**TEXTE DE LA PAGE**
Mais le leader de l’AKP n’était-il pas là, lui aussi, pour affaire ? La Turquie entretenait 25 000 expatriés dans ce pays avant que le soulèvement ne commence, et elle avait signé pour près de 30 milliards de dollars de contrats avec le régime de Mouammar Kadhafi. Nul doute qu’aujourd’hui, après avoir effectué un virage à 180 degrés par rapport à ses positions initiales, qui l’avaient vu affirmer sa neutralité à l’égard de belligérants des deux camps et refuser de participer à l’intervention internationale, Ankara entende retrouver ses investissements libyens antérieurs, malgré les ambitions françaises et britanniques avec lesquelles elle devra compter désormais.
Au moment où cette tournée dans les pays phares des printemps arabes s’achève, l’heure du bilan paraît avoir sonné. En réalité, cette vaste entreprise de séduction en direction du monde arabe a fonctionné, selon le scénario auquel on pourrait s’attendre. Alors que se précise la demande de reconnaissance d’un État palestinien à l’ONU, Recep Tayyip Erdoğan a su parfaitement occuper le terrain. Empêché de se rendre à Gaza, il s’est offert néanmoins un discours à la Ligue arabe qui restera dans les annales (cf. notre édition du 14 septembre 2011), et qui lui aura permis de se faire le champion de la cause palestinienne et le chantre d’un système politique a la turca, parvenant à marier islam et démocratie. Toutefois, passé l’enthousiasme de la rue arabe et le silence des capitales occidentales, il sera intéressant de voir comment Ankara va gérer sa relation avec Washington. Les Etats-Unis sont-ils prêts à accepter que la Turquie poursuive son escalade verbale à l’égard d’Israël, et son engagement hyperactif en faveur de la cause palestinienne ? Comment vont-ils réagir au positionnement stratégique d’un allié turc entreprenant qui, à bien des égards, s’emploie à redistribuer les cartes au Proche-Orient.

**EXERCICE A**
Dans le texte sur la tournée d'Erdoğan, pour quel montant la Turquie avait-elle signé des contrats avec le régime de Mouammar Kadhafi ?

Enregistrements de texte et de pointage d'éléments:
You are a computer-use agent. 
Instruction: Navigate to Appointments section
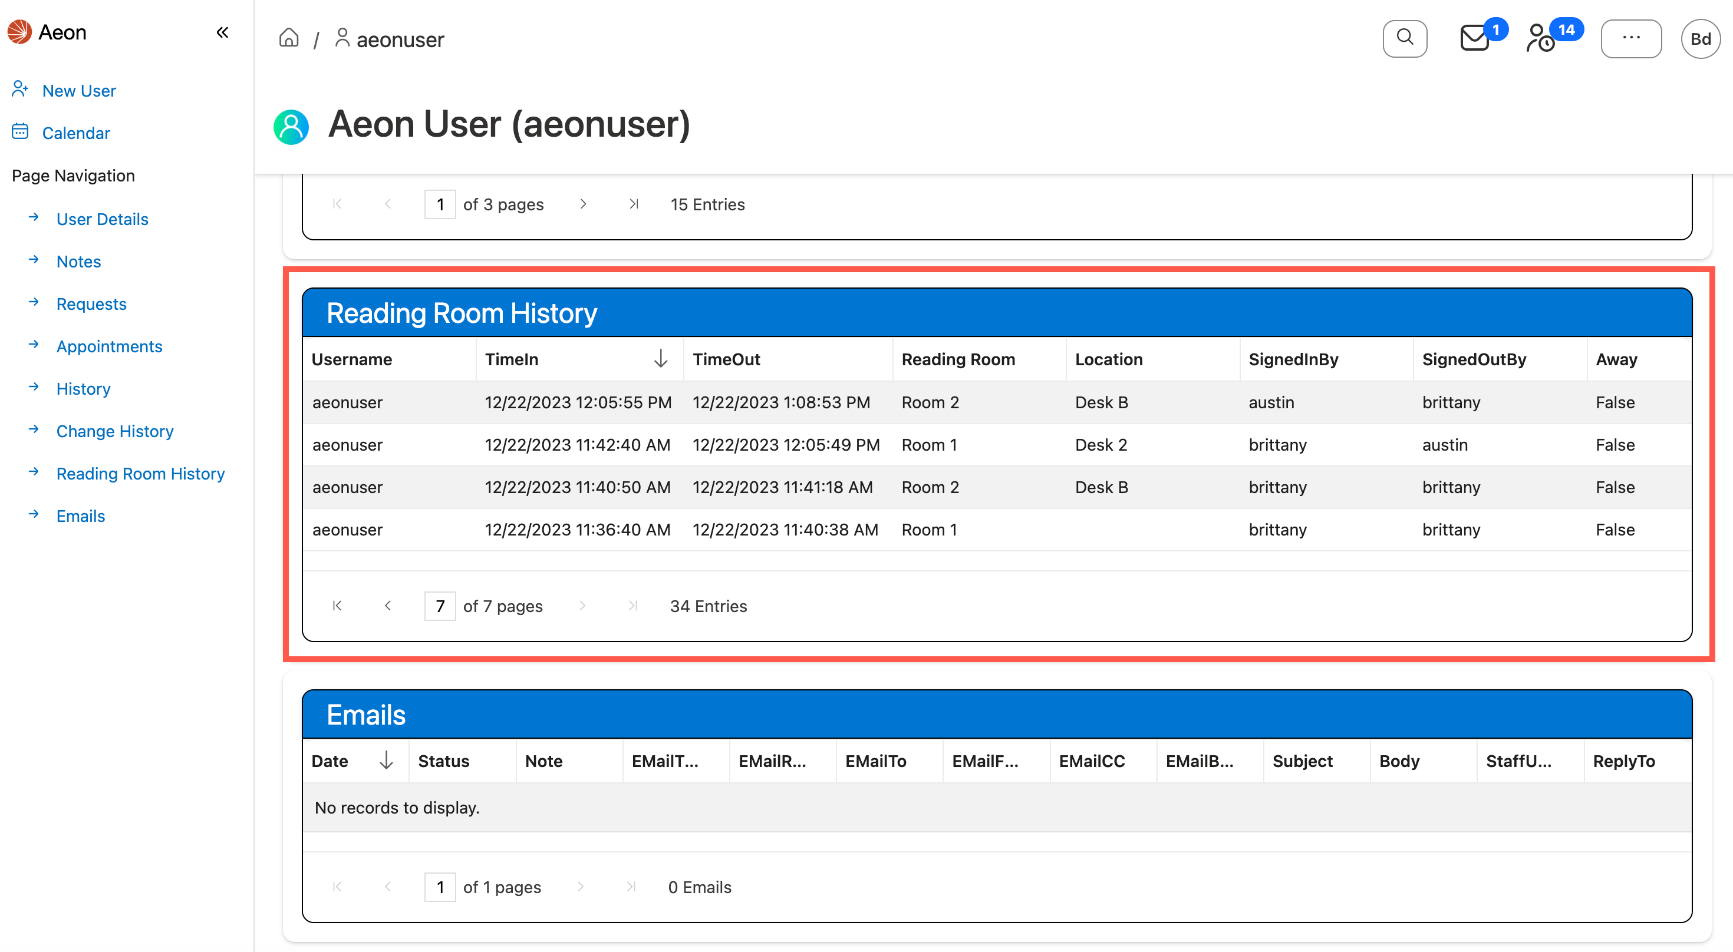110,346
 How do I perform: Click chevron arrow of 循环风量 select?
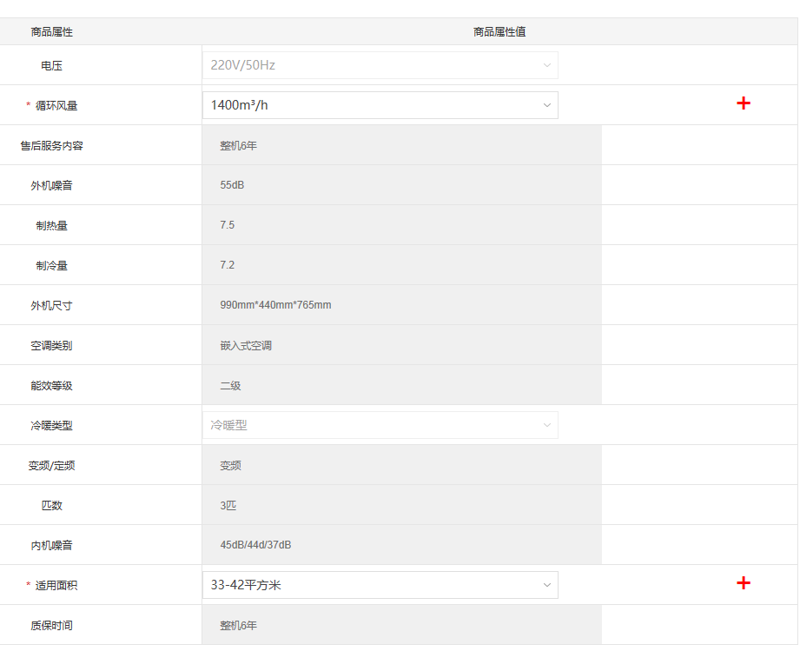[x=547, y=105]
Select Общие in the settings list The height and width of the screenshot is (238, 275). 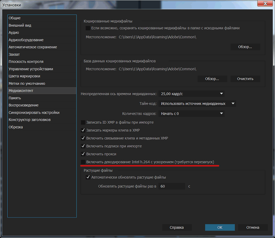(x=15, y=18)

**EXERCICE B**
Citez les enregistrements depuis leur début jusqu'à la ligne qui contient "[x=547, y=105]", celle-ci comprise. Omettez les images dans votre réponse.

**RÉPONSE ATTENDUE A**
Pour près de 30 milliards de dollars.

**RÉPONSE ATTENDUE B**
You are a computer-use agent. 
Instruction: Navigate to Appointments section
110,346
 How do I perform: Click chevron arrow of 循环风量 select?
[x=547, y=105]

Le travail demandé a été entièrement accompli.